**INPUT DATA**

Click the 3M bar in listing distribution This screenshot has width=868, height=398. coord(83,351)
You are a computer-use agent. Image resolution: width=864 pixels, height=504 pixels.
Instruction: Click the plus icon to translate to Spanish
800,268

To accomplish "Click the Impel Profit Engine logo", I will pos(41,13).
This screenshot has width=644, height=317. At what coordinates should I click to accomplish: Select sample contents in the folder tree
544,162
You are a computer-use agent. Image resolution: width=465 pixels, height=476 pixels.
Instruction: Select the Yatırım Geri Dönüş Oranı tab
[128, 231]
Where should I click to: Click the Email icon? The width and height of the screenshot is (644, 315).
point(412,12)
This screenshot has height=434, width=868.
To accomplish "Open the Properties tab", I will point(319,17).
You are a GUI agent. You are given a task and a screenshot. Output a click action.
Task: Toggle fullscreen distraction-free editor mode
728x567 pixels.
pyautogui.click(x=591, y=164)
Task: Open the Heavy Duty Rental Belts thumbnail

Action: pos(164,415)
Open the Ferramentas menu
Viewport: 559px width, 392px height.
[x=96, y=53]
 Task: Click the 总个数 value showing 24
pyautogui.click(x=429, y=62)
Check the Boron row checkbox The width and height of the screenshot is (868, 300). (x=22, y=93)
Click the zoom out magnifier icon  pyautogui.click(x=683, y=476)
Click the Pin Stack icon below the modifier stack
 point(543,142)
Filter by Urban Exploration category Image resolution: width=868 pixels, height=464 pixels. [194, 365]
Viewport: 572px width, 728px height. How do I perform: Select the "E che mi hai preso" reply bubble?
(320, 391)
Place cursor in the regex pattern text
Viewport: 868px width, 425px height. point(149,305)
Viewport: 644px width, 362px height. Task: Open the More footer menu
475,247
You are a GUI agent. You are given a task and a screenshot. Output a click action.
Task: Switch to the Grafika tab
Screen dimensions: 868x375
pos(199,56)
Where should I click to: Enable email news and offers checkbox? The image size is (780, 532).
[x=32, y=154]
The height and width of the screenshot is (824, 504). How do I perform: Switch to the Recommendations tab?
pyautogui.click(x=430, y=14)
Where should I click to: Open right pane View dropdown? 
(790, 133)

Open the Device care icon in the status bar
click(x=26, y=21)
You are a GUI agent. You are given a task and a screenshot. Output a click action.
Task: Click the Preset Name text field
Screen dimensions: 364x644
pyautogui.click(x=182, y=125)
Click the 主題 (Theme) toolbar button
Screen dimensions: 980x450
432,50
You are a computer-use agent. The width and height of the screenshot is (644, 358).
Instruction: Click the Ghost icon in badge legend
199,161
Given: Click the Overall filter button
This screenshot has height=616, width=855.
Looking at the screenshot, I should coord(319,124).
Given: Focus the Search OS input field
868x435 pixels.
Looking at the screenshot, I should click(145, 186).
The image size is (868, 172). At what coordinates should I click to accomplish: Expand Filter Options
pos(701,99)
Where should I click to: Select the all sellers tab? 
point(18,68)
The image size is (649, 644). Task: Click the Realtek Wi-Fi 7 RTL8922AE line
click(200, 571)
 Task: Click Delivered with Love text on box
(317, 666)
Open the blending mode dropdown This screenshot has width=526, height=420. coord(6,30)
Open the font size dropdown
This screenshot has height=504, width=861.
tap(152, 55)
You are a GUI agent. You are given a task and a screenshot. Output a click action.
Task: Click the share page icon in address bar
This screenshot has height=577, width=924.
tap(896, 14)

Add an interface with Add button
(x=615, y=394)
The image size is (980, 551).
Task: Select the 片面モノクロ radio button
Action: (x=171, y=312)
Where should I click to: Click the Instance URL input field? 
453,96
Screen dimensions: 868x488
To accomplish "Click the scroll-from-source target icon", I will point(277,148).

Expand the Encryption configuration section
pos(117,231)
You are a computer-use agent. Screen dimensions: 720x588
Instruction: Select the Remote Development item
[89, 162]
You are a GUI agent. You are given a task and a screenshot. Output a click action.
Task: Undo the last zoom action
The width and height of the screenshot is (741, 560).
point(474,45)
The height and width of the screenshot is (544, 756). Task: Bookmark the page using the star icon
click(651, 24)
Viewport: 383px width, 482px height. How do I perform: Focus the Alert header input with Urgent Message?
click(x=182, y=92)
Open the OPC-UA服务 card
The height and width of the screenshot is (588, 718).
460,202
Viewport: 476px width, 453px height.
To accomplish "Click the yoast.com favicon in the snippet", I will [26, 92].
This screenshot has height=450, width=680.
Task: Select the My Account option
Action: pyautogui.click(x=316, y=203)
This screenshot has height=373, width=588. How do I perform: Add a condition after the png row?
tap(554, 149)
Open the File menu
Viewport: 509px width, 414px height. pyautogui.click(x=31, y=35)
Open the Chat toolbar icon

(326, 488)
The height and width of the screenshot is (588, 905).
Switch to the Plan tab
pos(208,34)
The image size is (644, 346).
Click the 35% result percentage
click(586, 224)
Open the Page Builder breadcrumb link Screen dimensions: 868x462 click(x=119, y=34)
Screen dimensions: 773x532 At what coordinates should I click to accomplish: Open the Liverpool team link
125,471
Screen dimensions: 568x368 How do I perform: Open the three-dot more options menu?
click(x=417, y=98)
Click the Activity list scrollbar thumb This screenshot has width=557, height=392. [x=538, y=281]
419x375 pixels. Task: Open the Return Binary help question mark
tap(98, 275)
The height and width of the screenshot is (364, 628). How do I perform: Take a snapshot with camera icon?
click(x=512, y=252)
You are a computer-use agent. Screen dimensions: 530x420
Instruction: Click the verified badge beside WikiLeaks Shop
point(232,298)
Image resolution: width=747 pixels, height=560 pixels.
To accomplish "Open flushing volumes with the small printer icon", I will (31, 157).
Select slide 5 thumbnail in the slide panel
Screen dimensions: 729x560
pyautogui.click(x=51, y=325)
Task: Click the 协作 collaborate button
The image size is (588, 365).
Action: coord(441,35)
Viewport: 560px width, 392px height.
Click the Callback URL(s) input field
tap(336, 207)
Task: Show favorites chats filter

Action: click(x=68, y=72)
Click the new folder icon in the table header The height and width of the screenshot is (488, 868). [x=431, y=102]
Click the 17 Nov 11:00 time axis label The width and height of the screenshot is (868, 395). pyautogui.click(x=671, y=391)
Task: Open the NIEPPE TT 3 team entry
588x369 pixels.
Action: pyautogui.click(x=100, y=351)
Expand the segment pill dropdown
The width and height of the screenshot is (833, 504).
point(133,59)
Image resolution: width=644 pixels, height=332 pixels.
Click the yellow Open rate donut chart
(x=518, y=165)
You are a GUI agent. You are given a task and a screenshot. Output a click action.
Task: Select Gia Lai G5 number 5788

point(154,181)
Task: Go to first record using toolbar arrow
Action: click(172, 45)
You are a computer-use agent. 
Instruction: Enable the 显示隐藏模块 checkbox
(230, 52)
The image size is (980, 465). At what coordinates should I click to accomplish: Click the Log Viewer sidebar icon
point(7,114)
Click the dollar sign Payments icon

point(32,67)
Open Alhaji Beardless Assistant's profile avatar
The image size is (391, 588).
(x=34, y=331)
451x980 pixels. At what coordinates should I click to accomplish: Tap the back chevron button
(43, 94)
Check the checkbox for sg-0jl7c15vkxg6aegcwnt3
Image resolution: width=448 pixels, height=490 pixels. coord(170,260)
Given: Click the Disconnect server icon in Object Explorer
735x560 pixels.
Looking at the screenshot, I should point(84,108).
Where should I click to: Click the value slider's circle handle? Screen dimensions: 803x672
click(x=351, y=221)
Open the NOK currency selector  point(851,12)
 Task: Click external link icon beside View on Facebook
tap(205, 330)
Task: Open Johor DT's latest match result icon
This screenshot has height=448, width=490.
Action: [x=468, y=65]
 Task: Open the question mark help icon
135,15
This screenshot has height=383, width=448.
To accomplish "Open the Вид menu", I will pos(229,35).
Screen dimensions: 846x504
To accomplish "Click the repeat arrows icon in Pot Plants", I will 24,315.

**TASK GOAL**
Nothing should appear in the output except the lines from the one with "Screen dimensions: 846x504" through the end of the records above, copied exactly.

**THE ANSWER**
Screen dimensions: 846x504
To accomplish "Click the repeat arrows icon in Pot Plants", I will 24,315.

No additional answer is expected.